'Hobbit' Producers Slapped With $75M Suit for Splitting Film
Miramax and the Weinstein brothers are drawing their legal swords in a $75 million lawsuit against New Line Cinema and Warner Bros, in a contract dispute over "The Hobbit" movies. The lawsuit centers on Warner Bros. and New Line executives' decision to split "The Hobbit" into a trilogy.
Sadly, the lawsuit isn't about drawing out the epic tale into a criminally boring pace. It is, as always, about money.
LOTR Movie Deal Rights
Harvey and Robert Weinstein claim they sold New Line the rights to J.R.R. Tolkien's four-book saga, "The Hobbit" and "The Lord of the Rings" trilogy in 1988, reports the Courthouse News Service.
The Weinsteins allegedly spent over $10 million developing the film adaptation of Tolkien's works when New Line acquired the film rights.

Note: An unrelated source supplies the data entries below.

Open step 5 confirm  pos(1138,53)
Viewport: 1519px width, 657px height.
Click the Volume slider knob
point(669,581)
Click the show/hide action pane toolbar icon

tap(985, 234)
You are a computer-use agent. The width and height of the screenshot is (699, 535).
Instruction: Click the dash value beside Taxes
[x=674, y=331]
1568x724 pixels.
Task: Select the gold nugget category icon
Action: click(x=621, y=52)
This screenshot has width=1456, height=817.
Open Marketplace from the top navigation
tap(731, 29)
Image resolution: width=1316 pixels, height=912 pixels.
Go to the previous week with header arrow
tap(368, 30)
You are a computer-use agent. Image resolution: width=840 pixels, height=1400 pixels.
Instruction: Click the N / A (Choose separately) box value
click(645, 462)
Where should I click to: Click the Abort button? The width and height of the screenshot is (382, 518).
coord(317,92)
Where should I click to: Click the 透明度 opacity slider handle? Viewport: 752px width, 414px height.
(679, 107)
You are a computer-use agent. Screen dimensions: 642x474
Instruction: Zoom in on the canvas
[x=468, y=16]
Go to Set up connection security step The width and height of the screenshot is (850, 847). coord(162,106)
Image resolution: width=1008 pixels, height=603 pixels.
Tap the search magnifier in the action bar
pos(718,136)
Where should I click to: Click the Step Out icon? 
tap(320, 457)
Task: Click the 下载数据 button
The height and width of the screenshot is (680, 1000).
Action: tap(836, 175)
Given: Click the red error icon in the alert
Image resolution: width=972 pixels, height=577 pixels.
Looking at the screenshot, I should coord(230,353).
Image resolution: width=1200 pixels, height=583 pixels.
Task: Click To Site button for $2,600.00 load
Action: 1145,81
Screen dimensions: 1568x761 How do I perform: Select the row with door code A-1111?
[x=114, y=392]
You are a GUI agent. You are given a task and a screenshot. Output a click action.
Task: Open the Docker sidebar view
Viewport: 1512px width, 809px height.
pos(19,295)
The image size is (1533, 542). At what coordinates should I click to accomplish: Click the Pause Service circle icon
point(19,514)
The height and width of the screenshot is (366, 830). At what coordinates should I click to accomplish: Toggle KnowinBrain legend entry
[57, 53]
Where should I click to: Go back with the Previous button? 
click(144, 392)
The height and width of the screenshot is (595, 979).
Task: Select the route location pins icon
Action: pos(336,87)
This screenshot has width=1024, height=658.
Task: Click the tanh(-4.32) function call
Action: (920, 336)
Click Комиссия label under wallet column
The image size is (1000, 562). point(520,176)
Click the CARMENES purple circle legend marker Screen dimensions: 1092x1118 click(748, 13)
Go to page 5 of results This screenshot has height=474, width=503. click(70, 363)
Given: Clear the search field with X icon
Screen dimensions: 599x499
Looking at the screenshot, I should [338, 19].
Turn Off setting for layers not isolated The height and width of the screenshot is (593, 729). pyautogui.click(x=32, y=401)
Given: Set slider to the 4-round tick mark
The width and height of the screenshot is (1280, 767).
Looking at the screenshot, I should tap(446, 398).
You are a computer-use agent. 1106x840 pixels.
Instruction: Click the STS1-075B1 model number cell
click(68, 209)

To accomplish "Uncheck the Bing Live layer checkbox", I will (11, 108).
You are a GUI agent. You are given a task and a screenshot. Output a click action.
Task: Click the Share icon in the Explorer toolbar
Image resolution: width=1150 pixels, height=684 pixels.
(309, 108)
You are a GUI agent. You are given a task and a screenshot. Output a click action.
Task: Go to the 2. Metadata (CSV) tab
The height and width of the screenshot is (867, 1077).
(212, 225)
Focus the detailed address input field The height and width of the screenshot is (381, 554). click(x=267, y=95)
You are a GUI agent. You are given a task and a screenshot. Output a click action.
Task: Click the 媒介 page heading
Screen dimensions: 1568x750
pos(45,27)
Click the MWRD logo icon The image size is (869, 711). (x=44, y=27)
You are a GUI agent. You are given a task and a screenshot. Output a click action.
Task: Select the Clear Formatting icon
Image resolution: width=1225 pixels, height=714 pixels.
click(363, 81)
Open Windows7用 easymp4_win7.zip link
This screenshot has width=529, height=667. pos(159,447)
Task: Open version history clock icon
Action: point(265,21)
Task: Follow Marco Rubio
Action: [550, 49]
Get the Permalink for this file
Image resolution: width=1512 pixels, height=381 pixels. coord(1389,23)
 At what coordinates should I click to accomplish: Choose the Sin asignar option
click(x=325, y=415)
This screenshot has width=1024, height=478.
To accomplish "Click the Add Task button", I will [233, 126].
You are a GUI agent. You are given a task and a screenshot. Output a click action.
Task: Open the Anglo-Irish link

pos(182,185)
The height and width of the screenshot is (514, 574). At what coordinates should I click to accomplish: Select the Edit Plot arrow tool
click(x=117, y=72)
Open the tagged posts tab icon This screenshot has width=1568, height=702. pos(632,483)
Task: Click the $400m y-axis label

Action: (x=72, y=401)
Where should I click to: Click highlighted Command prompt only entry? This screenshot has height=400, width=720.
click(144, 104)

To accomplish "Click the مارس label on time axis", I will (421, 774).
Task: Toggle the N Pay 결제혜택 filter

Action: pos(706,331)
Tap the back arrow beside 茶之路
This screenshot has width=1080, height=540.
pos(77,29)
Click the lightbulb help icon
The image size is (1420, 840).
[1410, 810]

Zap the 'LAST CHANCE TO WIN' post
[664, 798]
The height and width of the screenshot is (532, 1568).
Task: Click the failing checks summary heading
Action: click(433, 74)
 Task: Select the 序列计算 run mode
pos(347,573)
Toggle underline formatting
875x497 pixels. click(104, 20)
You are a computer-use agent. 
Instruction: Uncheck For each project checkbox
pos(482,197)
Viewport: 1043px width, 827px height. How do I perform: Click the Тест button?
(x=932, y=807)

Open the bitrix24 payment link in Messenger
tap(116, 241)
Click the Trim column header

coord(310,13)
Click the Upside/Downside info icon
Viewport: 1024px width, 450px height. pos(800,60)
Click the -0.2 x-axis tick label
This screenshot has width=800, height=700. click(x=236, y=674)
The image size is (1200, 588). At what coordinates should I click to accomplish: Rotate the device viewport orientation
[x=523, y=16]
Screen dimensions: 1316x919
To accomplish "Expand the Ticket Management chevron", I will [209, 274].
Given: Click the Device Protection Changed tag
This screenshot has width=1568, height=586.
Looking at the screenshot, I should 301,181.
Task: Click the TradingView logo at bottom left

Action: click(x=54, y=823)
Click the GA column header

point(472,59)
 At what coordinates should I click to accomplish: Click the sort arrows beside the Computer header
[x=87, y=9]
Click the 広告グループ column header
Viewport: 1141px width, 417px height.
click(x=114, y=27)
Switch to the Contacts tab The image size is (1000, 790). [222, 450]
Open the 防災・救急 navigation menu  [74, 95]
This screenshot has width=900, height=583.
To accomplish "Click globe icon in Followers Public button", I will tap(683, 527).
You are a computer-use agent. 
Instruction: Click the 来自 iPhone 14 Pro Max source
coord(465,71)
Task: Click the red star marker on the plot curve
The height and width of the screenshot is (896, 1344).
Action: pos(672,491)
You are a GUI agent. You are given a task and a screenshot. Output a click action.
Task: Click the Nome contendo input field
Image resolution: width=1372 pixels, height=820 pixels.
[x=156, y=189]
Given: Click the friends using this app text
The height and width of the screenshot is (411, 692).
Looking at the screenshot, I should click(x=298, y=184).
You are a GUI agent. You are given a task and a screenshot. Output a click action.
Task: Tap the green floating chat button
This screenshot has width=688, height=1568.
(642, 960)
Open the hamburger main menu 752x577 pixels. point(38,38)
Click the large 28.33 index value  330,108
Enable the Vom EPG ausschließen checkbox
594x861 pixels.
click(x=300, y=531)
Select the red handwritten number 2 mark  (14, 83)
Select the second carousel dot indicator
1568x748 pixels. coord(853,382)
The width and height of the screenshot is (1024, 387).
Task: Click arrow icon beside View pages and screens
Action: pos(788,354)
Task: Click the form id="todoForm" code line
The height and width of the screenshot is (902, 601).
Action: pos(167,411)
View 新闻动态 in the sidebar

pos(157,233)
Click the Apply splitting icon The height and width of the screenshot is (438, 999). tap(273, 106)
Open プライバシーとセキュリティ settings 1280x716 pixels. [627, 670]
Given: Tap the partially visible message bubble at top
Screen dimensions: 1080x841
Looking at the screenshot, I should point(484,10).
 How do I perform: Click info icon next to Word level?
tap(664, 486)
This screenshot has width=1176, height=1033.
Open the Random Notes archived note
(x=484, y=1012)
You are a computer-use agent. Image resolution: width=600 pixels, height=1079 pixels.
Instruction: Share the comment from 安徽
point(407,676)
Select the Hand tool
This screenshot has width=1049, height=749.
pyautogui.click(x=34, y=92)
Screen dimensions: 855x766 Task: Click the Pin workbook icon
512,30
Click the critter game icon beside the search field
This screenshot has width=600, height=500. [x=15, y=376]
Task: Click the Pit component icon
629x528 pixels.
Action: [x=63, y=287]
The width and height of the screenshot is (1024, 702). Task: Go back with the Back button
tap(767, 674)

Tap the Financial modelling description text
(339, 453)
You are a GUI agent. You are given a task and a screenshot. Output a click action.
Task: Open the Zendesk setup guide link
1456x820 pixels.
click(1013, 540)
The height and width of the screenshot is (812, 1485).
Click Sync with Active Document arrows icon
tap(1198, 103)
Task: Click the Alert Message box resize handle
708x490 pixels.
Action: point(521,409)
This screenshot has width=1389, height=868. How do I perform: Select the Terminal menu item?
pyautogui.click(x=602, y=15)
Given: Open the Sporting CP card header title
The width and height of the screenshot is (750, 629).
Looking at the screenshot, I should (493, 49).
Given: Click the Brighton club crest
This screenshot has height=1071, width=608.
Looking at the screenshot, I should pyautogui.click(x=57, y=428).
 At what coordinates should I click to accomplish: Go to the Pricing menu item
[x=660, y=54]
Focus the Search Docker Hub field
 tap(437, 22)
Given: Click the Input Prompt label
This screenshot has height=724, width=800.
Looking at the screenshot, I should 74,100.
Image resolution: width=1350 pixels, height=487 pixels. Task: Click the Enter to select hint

In exchange for the film rights, New Line promised to pay the Weinsteins, among other things, five percent of the gross receipts of the first movie based on the books.
Receiving five percent of gross receipts is a form of contingent compensation and is commonplace in entertainment contracts. In such deals, a participant in a film receives a percentage of the revenues made by the film in addition to, or in the place of, their fixed payment, according to Creative Skills Set.
The problem here is that the agreement specifically excluded such contingent compensation for "remakes."
"Trilogy" a Remake?
Warner and New Line decided to split "The Hobbit" into three parts after they bought the rights from the Weinsteins. The question now is whether the "The Hobbit" being split into a trilogy counts as a remake.
Making a breach of contract claim, the Weinsteins say they're getting cheated out of their five percent contingent compensation for the second and third installments of "The Hobbit." But Warner allegedly claims the second and third installments of "The Hobbit" are not the "first motion picture" based on "The Hobbit" and are therefore effectively remakes, which are not covered by the parties' agreement, according to the lawsuit.
If parts two and three are not considered remakes, then Weinsteins get the contingent compensation; if they are, the brothers lose. According to the Weinsteins, calling parts two and three of a new movie "remakes" is an "absurd position." So dramatic.
An interesting side note: The Weinsteins are represented by David Boies and Motty Shulman of Boies, Schiller & Flexner. That's the same super-litigator David Boies who argued against Prop. 8 before the U.S. Supreme Court.
This too shall pass.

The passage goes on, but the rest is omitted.